Aktuelles

From Corpus to Chronology: Scalable Readings of Narrative Interviews

[13.05.2024]

Vortrag
Dennis Möbus und Philipp Bayerschmidt (OHD, IGB) bei der Vortragsreihe "Language, Communication & Cognition" am Hermann-Paul-Centrum für Sprachwissenschaften der Universität Freiburg.


Auf Einladung von Stefan Pfänder (Linguistik, Universität Freiburg) haben Dennis Möbus und Philipp Bayerschmidt (OHD, IGB) einen Vortrag über computergestützte Analyse von lebensgeschichtlichen Interviews und digitale Erzähltheorie bei der Vortragsreihe "Language, Communication & Cognition" am Hermann-Paul-Centrum für Sprachwissenschaften der Universität Freiburg gehalten und damit einen Beitrag zur Interdisziplinarität im Bereich Digital Humanities und Biographieforschung geleistet.

Abstract:

Often, numerous interesting topics lie dormant in sources that were originally collected or produced for an entirely different research interest – as in the case of Oral History: the multifaceted content of narrative interviews generally extends far beyond the focus of the original inquiry, thus making them valuable research data for secondary analyses. Within the DFG-funded project Oral-History.Digital, there is a multitude of such interviews from various collections that have been digitized and are accessible online. However, the search for multifaceted and often implicit themes such as migration and home is very complex. The larger the corpus under investigation, the more difficult it becomes to manually access the interviews solely through metadata filters, keyword searches, and transcript viewing. Natural Language Processing techniques, such as Topic Modeling, enable a distant reading to obtain initial information about the sources and the themes they contain, and to use this information for accessing the interviews. This reveals patterns of commonalities and differences in the collections that are barely perceptible to the naked eye.

With the chances of platforms like Oral-History.Digital also come risks. For example, the full-text search enables to navigate precisely to interview segments containing the search term. This may speed up the research but can contribute to a decontextualization and fragmentation of the complex narrative structure of biographical interviews. In order to address this problem, a chronology visualization based on the computed topics provides an overview of the themes discussed in the interview, their sequential relation (from a horizontal perspective) and their correlations (from a vertical perspective). This allows to contextualize found segments instantly and reconstruct narratives by following their traces visually.

An interesting subject of investigation is the handling of one's own identity and the associated understanding of home.
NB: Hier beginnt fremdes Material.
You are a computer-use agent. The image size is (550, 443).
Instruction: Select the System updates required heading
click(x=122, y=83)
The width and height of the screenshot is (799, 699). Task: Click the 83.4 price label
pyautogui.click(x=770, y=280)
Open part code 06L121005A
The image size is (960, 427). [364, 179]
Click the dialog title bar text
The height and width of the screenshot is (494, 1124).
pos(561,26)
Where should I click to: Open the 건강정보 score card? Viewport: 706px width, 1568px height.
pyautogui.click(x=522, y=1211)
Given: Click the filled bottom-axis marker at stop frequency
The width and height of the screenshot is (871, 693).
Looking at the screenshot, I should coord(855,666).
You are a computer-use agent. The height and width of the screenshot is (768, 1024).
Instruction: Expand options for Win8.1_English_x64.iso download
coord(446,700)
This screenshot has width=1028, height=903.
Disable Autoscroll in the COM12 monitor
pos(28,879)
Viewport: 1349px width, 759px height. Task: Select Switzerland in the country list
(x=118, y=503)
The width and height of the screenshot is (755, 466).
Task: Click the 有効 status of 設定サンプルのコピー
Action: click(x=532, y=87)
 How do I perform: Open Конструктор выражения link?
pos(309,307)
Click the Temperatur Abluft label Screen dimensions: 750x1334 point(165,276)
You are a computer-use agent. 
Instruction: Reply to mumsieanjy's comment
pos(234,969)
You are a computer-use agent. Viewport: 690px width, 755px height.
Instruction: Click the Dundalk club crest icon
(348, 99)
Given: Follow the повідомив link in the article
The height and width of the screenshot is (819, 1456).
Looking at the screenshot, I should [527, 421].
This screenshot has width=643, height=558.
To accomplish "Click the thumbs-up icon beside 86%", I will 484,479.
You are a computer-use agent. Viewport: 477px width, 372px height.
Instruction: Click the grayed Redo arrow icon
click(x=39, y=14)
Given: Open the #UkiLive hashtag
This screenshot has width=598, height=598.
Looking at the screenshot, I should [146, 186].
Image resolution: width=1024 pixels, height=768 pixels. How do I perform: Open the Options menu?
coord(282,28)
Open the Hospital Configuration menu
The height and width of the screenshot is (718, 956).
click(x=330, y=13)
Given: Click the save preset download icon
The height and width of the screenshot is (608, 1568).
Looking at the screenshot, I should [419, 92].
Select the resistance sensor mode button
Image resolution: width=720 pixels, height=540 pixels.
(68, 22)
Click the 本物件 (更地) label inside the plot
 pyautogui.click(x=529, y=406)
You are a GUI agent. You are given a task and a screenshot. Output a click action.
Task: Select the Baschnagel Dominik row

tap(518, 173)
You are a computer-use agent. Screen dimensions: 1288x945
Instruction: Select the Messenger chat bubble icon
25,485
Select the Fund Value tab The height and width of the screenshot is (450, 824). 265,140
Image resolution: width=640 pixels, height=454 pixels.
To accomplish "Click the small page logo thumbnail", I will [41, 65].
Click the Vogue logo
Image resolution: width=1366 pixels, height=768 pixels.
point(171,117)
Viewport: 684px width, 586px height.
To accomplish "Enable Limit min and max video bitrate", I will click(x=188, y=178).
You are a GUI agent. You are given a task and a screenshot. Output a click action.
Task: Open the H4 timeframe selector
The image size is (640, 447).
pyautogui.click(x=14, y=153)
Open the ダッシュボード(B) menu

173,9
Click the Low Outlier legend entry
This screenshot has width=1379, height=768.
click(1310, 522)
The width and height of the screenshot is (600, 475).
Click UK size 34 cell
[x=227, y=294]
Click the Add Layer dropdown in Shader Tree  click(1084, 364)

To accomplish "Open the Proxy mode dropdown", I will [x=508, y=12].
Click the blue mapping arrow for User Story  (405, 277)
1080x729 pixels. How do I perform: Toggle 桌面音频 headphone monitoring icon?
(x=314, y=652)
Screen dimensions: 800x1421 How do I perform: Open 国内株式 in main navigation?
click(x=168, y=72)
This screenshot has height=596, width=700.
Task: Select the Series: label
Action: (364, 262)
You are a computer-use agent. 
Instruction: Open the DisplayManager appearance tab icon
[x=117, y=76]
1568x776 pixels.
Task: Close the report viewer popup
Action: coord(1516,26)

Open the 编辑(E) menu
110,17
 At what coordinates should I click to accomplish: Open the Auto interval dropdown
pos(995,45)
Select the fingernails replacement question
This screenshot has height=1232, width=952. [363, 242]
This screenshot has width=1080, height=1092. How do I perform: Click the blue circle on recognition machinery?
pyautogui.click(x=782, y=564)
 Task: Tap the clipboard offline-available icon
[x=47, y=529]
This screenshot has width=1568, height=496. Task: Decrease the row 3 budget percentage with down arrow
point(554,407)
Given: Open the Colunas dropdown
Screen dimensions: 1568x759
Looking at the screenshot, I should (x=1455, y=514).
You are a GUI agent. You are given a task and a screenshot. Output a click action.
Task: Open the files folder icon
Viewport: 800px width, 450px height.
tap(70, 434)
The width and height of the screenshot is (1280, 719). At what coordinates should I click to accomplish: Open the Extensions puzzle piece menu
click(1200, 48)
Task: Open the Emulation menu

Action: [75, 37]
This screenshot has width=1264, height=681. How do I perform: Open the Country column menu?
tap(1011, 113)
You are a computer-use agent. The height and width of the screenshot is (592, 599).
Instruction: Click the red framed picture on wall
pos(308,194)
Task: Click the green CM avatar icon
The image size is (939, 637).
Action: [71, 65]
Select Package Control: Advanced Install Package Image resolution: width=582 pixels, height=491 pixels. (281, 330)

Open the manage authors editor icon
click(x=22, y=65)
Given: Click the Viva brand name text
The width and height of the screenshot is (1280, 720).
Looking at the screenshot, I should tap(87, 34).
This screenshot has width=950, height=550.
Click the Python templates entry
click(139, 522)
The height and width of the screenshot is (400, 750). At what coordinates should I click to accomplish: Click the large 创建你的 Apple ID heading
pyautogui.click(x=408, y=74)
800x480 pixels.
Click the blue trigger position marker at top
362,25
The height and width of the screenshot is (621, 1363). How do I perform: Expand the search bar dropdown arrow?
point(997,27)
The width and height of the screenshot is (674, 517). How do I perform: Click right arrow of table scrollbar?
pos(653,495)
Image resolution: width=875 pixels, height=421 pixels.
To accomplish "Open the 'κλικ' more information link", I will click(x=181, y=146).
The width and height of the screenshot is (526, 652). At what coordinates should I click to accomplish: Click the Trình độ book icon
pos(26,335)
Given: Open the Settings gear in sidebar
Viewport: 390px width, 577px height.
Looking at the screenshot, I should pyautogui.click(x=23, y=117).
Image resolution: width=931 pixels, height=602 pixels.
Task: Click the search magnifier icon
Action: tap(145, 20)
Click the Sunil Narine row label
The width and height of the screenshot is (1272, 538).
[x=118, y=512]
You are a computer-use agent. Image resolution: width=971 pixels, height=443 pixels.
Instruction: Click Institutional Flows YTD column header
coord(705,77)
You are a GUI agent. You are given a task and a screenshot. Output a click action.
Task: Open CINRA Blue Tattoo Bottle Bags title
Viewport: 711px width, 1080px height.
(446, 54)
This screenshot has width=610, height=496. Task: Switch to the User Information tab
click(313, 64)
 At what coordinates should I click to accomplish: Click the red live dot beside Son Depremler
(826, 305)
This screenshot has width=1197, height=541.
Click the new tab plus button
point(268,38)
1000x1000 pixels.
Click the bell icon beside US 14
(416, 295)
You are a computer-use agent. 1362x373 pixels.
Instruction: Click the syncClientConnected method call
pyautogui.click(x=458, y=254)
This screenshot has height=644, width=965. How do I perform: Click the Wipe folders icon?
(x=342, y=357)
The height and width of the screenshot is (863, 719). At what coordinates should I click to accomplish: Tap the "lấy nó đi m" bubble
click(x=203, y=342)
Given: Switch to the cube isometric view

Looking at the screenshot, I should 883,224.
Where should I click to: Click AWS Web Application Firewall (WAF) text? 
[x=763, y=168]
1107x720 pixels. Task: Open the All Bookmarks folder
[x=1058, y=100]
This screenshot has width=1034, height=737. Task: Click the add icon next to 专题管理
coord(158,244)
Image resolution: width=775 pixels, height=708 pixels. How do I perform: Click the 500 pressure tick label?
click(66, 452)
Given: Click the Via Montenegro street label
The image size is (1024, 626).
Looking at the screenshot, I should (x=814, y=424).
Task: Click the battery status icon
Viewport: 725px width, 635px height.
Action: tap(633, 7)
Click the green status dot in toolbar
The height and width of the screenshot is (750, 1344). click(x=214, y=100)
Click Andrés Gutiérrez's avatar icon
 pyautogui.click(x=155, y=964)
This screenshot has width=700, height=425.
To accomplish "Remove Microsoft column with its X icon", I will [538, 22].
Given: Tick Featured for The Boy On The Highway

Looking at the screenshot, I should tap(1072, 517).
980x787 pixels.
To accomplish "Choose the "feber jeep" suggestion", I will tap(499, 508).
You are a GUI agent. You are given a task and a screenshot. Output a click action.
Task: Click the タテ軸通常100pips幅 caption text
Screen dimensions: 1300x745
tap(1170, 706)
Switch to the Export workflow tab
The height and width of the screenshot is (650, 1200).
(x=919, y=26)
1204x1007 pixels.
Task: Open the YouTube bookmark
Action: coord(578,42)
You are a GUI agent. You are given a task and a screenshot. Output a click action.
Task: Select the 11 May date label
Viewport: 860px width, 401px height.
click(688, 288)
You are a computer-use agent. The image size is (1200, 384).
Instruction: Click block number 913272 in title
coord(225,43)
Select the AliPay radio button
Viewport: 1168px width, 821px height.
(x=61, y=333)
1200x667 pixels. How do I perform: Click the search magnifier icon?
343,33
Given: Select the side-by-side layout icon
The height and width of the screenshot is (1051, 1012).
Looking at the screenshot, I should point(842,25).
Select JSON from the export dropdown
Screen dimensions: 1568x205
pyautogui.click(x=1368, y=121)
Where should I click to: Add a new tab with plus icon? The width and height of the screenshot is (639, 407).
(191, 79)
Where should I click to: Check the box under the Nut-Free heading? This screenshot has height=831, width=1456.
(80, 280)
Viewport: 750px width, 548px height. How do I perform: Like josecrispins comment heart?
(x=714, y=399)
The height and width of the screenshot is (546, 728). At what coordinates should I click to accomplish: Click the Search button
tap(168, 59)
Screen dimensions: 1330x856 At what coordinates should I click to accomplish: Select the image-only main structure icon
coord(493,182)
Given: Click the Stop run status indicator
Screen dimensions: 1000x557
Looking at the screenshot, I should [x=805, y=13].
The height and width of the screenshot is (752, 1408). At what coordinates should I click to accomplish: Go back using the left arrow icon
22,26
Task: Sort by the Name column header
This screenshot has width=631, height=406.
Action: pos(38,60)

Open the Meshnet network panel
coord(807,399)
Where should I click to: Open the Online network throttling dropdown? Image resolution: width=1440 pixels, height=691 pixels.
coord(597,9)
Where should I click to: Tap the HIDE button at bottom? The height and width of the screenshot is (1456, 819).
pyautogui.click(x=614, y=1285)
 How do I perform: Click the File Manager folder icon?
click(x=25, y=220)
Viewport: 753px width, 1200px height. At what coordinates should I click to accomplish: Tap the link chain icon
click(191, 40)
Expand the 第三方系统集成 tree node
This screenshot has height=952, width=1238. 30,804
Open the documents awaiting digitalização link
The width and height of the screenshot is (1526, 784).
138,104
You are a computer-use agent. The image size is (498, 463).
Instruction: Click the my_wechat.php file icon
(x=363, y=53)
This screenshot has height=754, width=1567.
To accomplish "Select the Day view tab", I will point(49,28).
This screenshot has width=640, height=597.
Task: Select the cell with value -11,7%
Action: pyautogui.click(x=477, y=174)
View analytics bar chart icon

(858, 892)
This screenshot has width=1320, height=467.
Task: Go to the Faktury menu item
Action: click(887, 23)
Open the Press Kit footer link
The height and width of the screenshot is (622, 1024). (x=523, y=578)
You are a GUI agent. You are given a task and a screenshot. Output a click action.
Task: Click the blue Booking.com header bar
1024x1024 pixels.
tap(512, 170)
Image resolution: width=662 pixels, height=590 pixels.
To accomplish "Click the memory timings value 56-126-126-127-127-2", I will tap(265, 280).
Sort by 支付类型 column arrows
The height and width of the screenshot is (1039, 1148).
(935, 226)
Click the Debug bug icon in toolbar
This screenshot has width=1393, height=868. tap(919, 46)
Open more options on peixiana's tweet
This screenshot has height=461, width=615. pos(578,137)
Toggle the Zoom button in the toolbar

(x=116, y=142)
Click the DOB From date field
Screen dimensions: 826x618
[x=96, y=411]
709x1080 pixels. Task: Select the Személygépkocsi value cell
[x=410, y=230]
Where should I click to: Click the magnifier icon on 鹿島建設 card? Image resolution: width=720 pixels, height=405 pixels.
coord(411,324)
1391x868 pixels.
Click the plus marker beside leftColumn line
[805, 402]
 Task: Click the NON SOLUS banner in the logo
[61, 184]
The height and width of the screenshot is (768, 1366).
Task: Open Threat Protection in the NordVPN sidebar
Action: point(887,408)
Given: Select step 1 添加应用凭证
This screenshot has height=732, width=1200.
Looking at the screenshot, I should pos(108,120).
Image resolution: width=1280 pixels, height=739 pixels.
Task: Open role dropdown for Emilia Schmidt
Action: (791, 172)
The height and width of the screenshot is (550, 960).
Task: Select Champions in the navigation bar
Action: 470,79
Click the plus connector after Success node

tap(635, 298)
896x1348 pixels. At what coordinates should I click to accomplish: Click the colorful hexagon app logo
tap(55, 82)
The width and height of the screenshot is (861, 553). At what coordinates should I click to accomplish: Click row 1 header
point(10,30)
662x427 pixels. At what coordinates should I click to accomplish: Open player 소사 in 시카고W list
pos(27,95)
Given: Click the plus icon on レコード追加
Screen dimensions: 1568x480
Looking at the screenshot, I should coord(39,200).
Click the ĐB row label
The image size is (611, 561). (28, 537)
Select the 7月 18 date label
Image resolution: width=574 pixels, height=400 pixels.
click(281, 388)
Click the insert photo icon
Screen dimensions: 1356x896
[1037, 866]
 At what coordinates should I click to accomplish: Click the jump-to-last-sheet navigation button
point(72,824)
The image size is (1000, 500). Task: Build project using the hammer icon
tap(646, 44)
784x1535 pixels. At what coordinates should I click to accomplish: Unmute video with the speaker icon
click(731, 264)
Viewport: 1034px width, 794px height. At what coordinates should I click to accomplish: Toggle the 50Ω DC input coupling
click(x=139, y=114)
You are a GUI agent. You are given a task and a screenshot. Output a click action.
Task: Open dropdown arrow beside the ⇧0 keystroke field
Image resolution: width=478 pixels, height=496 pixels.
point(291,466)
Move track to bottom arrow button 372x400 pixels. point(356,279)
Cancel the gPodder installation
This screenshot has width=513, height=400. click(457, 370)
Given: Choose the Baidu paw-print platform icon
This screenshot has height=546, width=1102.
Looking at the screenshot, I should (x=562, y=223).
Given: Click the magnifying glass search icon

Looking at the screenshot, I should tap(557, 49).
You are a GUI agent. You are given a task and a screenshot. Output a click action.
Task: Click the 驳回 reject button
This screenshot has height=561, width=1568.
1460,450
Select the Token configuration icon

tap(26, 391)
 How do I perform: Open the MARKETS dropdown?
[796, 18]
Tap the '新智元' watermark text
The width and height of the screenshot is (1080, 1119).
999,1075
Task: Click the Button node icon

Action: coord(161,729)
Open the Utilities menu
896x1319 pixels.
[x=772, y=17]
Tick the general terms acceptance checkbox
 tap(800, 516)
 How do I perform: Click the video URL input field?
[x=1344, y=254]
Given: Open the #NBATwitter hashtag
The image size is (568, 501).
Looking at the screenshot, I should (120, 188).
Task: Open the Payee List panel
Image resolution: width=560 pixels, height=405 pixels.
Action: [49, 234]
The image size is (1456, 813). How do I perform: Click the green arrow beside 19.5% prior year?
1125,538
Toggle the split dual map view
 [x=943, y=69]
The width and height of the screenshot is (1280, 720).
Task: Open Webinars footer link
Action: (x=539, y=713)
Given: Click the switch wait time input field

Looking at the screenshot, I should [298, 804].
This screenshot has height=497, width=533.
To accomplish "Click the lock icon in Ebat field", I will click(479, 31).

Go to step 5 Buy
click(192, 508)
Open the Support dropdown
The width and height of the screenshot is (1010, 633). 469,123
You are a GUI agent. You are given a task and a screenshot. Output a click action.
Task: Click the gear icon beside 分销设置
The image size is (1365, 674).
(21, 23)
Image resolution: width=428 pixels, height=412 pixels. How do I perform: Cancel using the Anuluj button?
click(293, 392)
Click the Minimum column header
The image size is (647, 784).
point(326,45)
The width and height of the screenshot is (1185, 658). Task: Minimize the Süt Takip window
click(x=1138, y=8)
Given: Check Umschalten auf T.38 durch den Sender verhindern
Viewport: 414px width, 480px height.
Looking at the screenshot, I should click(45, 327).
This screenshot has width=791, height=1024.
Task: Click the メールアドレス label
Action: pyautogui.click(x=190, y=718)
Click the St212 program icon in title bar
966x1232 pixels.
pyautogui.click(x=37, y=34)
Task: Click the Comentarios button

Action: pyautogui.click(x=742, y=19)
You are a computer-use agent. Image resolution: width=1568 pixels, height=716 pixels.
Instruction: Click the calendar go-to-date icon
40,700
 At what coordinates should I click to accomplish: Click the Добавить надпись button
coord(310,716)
How is contact maintained with the abandoned homeland and how do the brought along and encountered ways of life influence each other? To what extent does the understanding and attachment to home change over time, especially when people decide to stay permanently? The presentation illustrates the path from the quantitative exploration of an interview corpus to the qualitative examination of the interviews by using Topic Modeling and visualization in a scalable reading.